Internal manifestations

  • Asthenia
    . It is characterized by general weakness and lethargy, drowsiness, fatigue, and decreased performance. These symptoms are usually the first to appear when the liver is damaged. Their occurrence is due to the inability of the organ to completely neutralize the products of nitrogen metabolism, which affect the functioning of the brain.
  • Dyspepsia
    . In case of liver diseases, dyspeptic manifestations may be observed in the form of belching, nausea and vomiting, diarrhea or constipation, a feeling of heaviness after eating, and bloating due to increased flatulence. Due to impaired digestion and absorption of fats, qualitative changes in stool occur. Steatorrhea (“fatty stools”) is observed. Any liver disease is usually accompanied by changes in peristalsis (motor activity of the intestines) and the secretion of intestinal glands.
  • Cytolysis.
    The first sign of liver damage is cytolysis—the destruction of hepatocytes. When liver cells (hepatocytes) are destroyed, the level of enzymes such as ALT and AST increases in the blood. If these enzymes are elevated in a biochemical blood test, this indicates an inflammatory process in the liver tissue.

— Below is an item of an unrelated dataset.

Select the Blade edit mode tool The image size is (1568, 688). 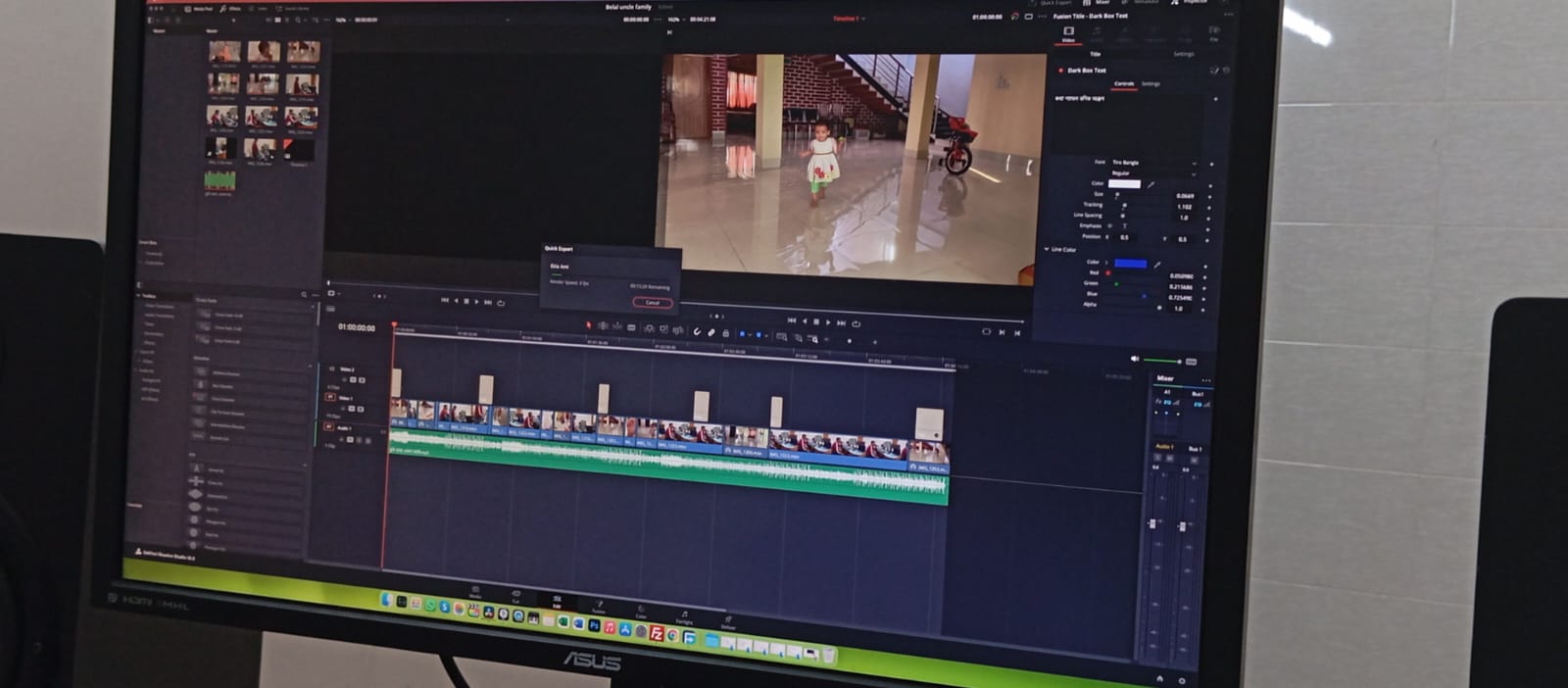click(x=632, y=327)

  • Increased body temperature
    . Often, people with constant pain in the liver area experience a slight rise in temperature (up to 37.8 °C). With cirrhosis, thermometer readings can reach 38 °C. In some cases, fluctuations are observed throughout the day, but most often appear in the evening. A higher temperature (from 39 °C) is a symptom of purulent processes in the gallbladder or bile ducts and is not associated with liver disease. Accordingly, treatment is prescribed for another organ.

To learn more about the causes of pain in the liver area and what to do when it occurs, you should consult a specialist. He will conduct an examination, based on which a diagnosis will be made and treatment will be prescribed. In most cases, the main minimum recommendation from doctors is to avoid drinking alcohol and junk food.